ChatGPT-integrated Smartshell

I recently started playing with the idea of a “smart” command-line shell integrated with ChatGPT and implemented in Python. The code for my rudimentary implementation is freely available here, and should be simple enough to install and run on a Linux system.

IntelliShell Update 10/9/2023:

I’ve changed a lot of things about the smartshell from the original article. It now operates as an oh-my-zsh plugin instead of a standalone Python program. I gave it a proper name: IntelliShell. And I created a proper frontend-backend system with a web server to allow anyone to use it with minimal setup. From interviews I’ve done with potential users, I decided to target it towards academic researchers transitioning to the computational sciences.

If you want to set this up and try it out yourself, contact me for an API key. I’d be happy to guide you through the installation and offer support, too. I’m still trying to evaluate the commercial viability of this system, so consider it a pro bono service for now.

Visual demo of IntelliShell’s current capabilities.

The Problems I’m Trying to Solve

Have you ever had the experience of opening the command line and knowing what you want to do, but no idea what words to type to make it happen? Have you ever copy-pasted in a random command from some forum post made 15 years ago, with no clue what it does and blind hope that it’ll fix your problem? Have you ever wished you could talk to ChatGPT right from your command line, without the gargantuan effort required to type the URL into your search bar first?

No? Well too bad, because I solved all those problems anyway!

My Solution

The idea is simple: a dual-function command line shell with ChatGPT integration at every level. The user will be prompted to enter either an attempted shell command or a natural language chat message. ChatGPT will classify the input as either an attempted shell command or a natural language message. If it’s an attempted command, it’ll validate whether it’s likely to work and do what the user intended, and assess whether there’s any risk to running the command. If it’s safe/reasonable/likely to work, the command will be executed and the result will be printed to the user. If ChatGPT is worried, its concerns will be printed to the user and the user will be given the opportunity to either back out or run the command anyway (smartass…).

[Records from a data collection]
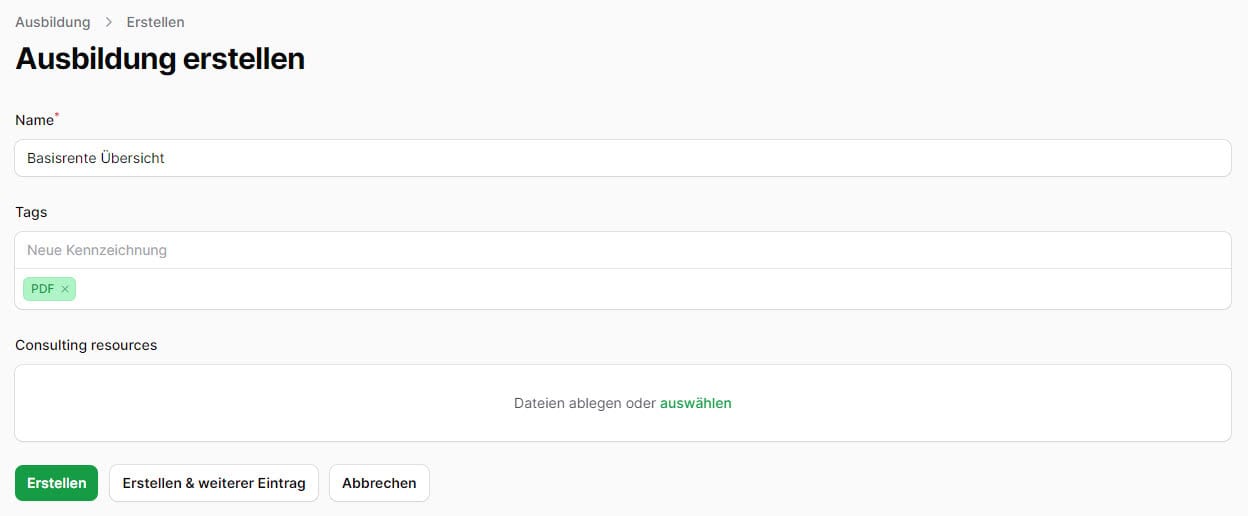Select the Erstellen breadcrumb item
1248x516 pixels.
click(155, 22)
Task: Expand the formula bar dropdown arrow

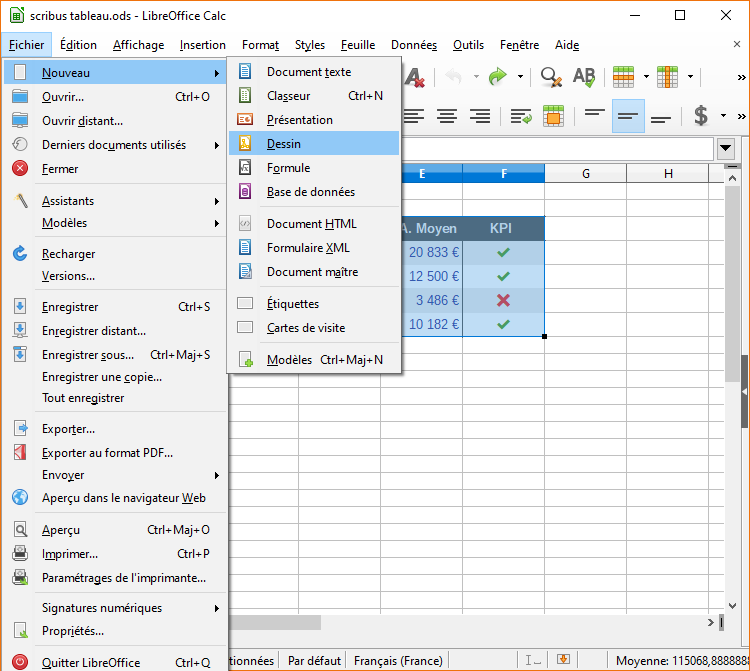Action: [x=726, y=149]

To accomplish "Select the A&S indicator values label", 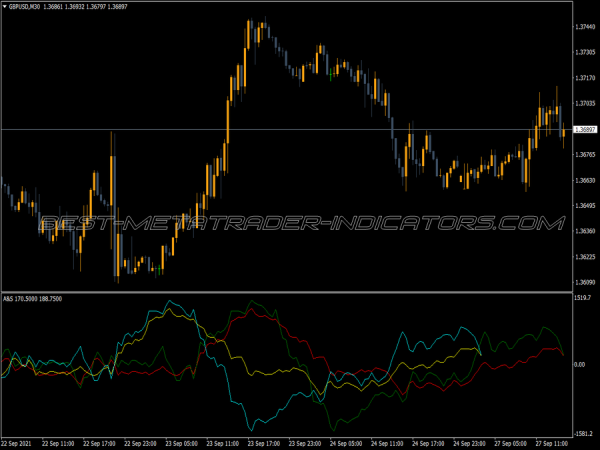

TASK DESCRIPTION: In the smartshell post, what does IntelliShell now run as instead of a standalone Python program? The listing has nothing to do with the smartshell post.

RESPONSE TO THE TASK: An oh-my-zsh plugin.